The FastLED library is the first thing we do. This enables the Arduino to comprehend the next few commands we’ll issue. The FastLED library understands how to transform our decimal integers into the binary format required by the Arduino.
Second, we must inform the Arduino of the number of LEDs we intend to use. In this case, we’re only utilizing two LEDs. If you wish to utilize more, alter this amount.
Third, we must inform the FastLED library of the sort of strip/lights we are utilizing. Because the FastLED library may operate a wide range of LEDs, we must select WS2812 (even though technically we are using WS2812b).
After that, we inform Arduino which PIN we’re utilizing. This is where we connect the data cable to the Arduino. As shown in the figure, it is connected to Pin 2 which might be in 3,4 or Pin 5 location where your strip is plugged in.
The fifth aspect is the arrangement of our colors. This informs FastLED that we want to utilize green first, then red, and then blue.
Finally, we give it the name we created in step 2 for our strip.
The loop is the name given to the second portion of the code. This is because instead of running once, it goes through the lines of code and then returns to the top of the loop and begins again.

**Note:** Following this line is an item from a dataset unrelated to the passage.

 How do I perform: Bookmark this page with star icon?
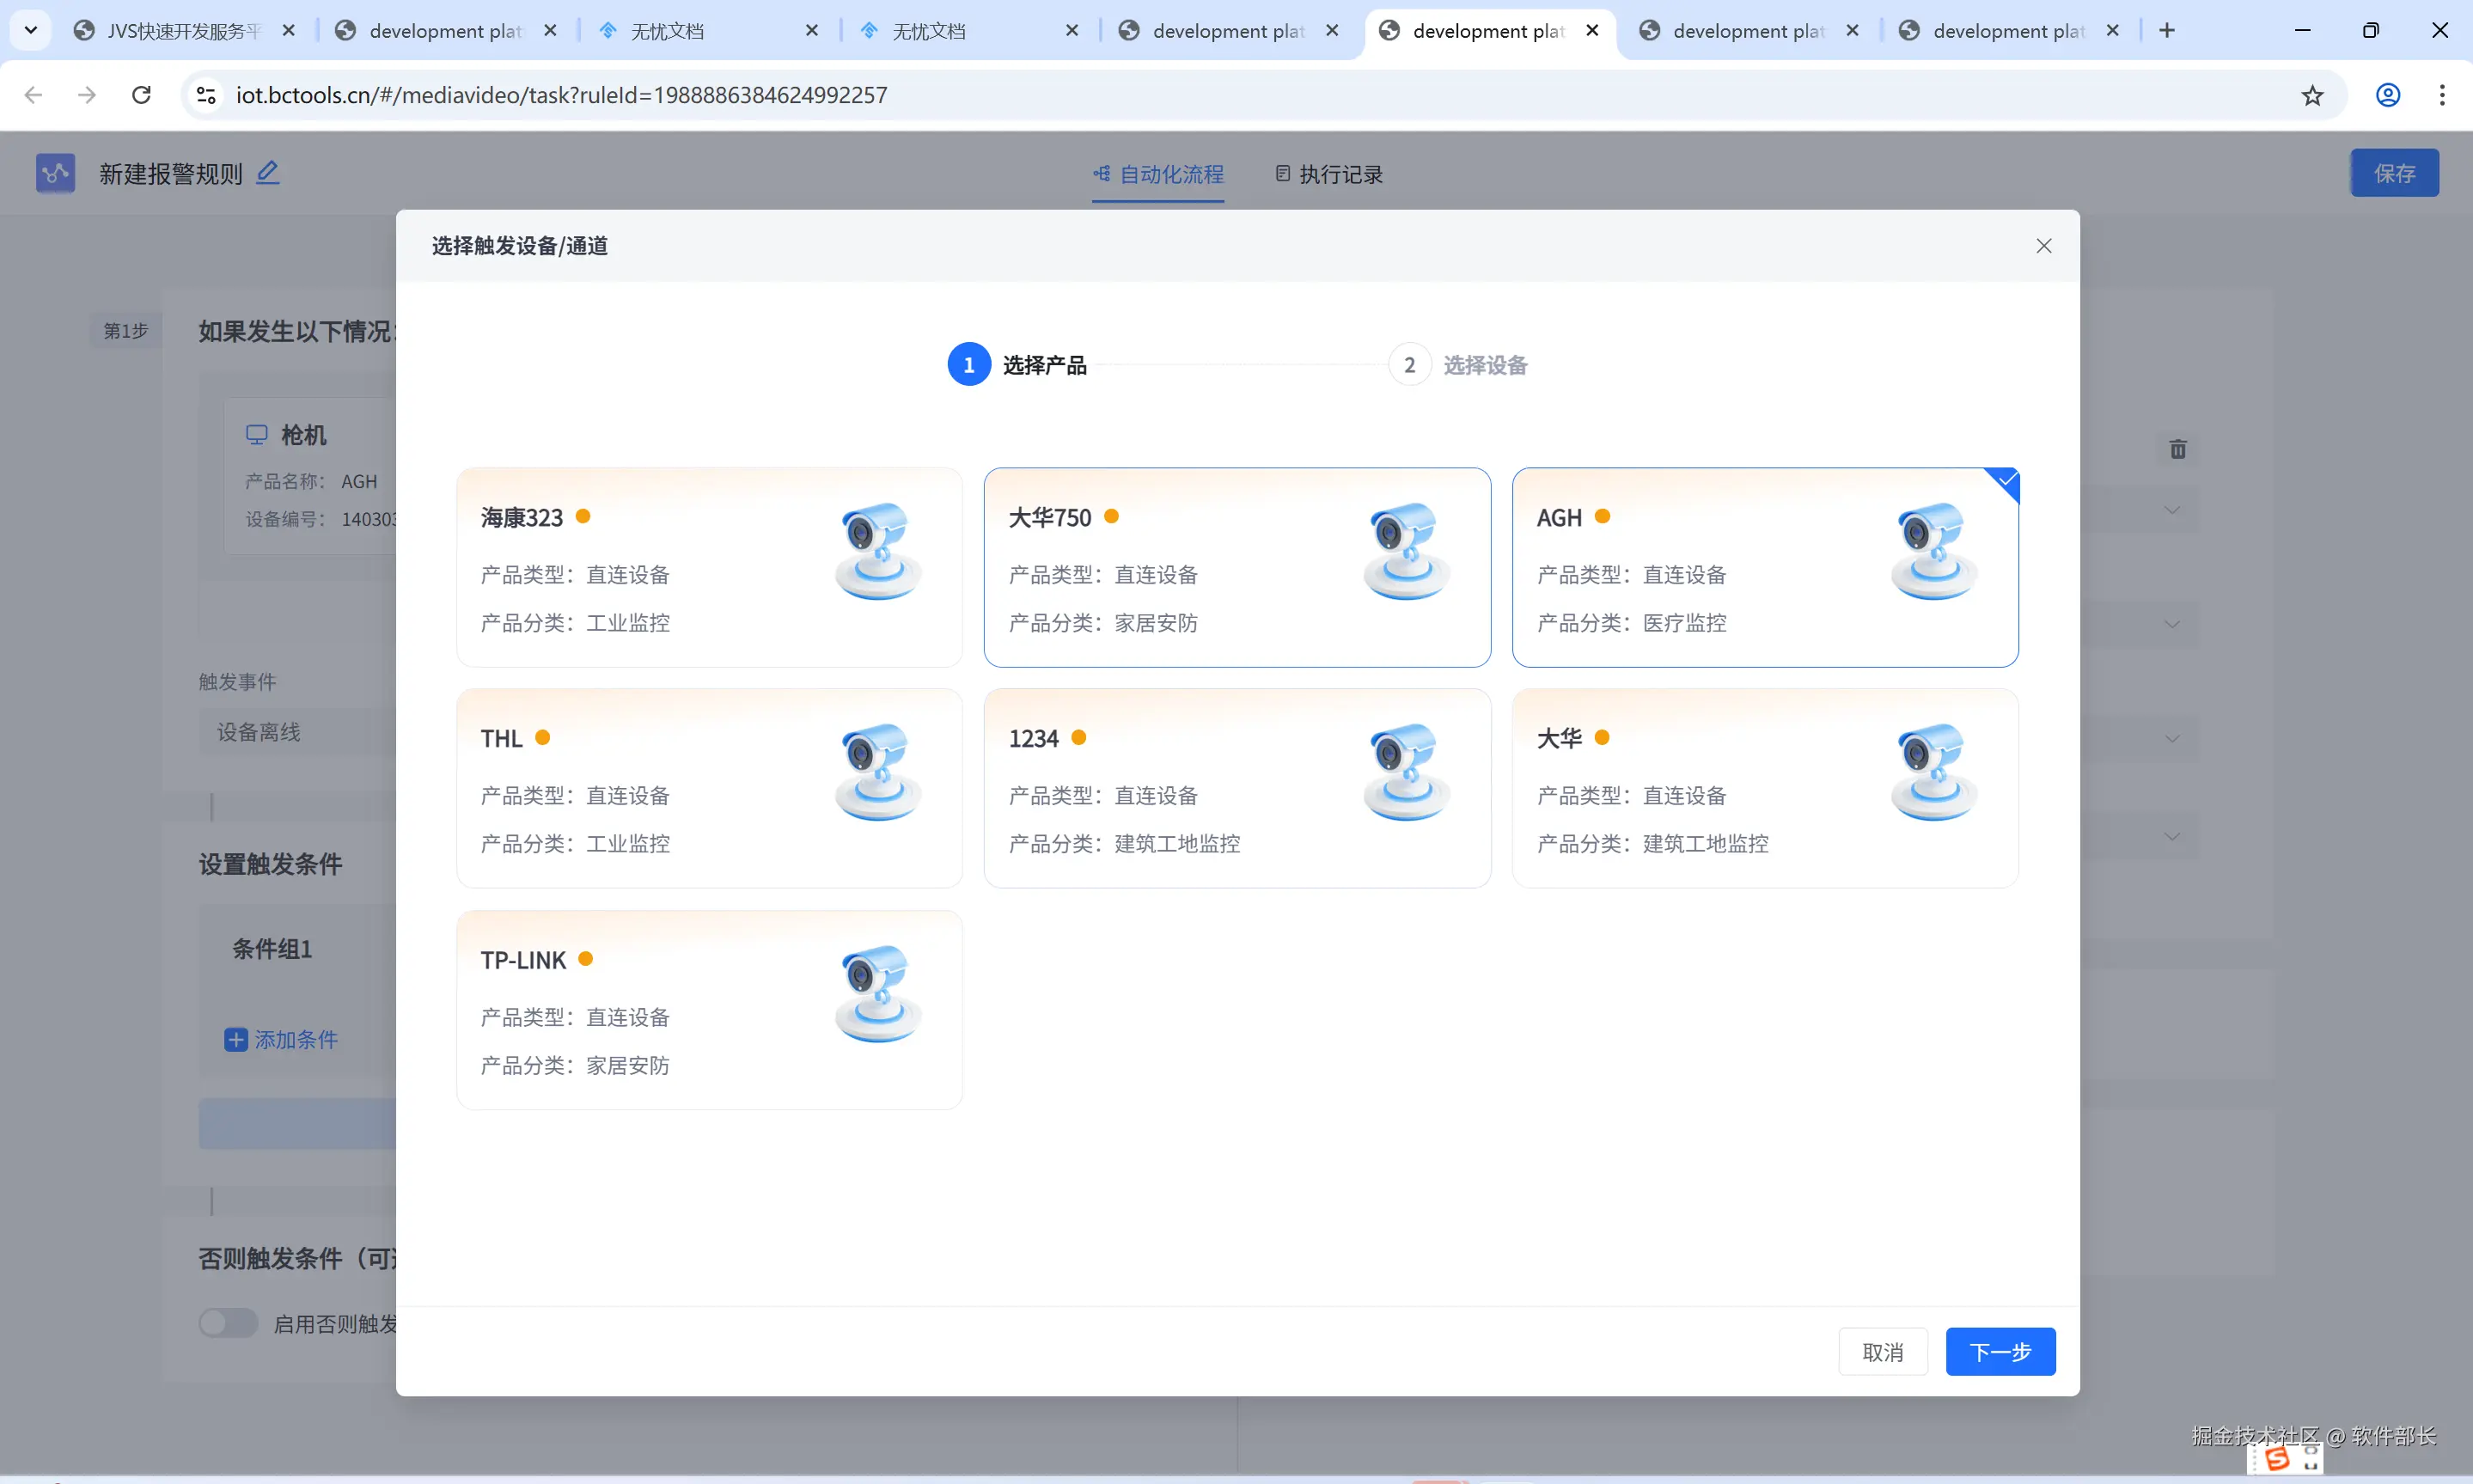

After that, we tell the Arduino what color we want each LED to be. In this example, we increased the red and blue values on the first LED to make it purple. The second LED was then turned to yellow by cranking up the red and green while leaving the blue off. The “RGB” function comes from the FastLED package and does its magic by taking our (255, 0, 255) and modifying everything.
Finally, we must send color data to our LEDs. Until now, only our Arduino has known what colors we want the LEDs to be. When we execute the display command, we send all of the data from the Arduino to the LEDs. Assuming we accomplished everything, we should now have one purple and one yellow LED.

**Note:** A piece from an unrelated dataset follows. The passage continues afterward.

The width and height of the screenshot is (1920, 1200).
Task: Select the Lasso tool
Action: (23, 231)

Finally, we provide a delay command at the conclusion. This causes the Arduino to wait 1000 milliseconds, or one second, before proceeding to the next line. However, because we have reached the end of our loop, we return to the top and begin again. The Arduino adjusts the values of the two LEDs once again and sends them to the lights. The only difference this time is that the lights are already on and the color values haven’t changed, thus we don’t see any changes in the lights even though they continue to update every second.
This is my favorite of the NeoPixel animation examples. It scrolls across the complete color spectrum while equally spreading it across the LED strip.
This is a little animation I created based on the “Theater Chase” animation from the NeoPixel sample code. It simulates an animated candy cane by creating the effect of a crawling light in red on a white backdrop!
This animation generates a slew of randomly blinking white pixels that resemble snowfall.
Now go ahead and illuminate everything! It’s worth mentioning that the Reddick is capable of addressing far more than 60 LEDs, but you’ll need to upgrade the power supply before you start chaining strips together.
Do you require extra LEDs? Check out our Elstarled website and place an order with us; you’ll be able to locate whatever LED strip you need.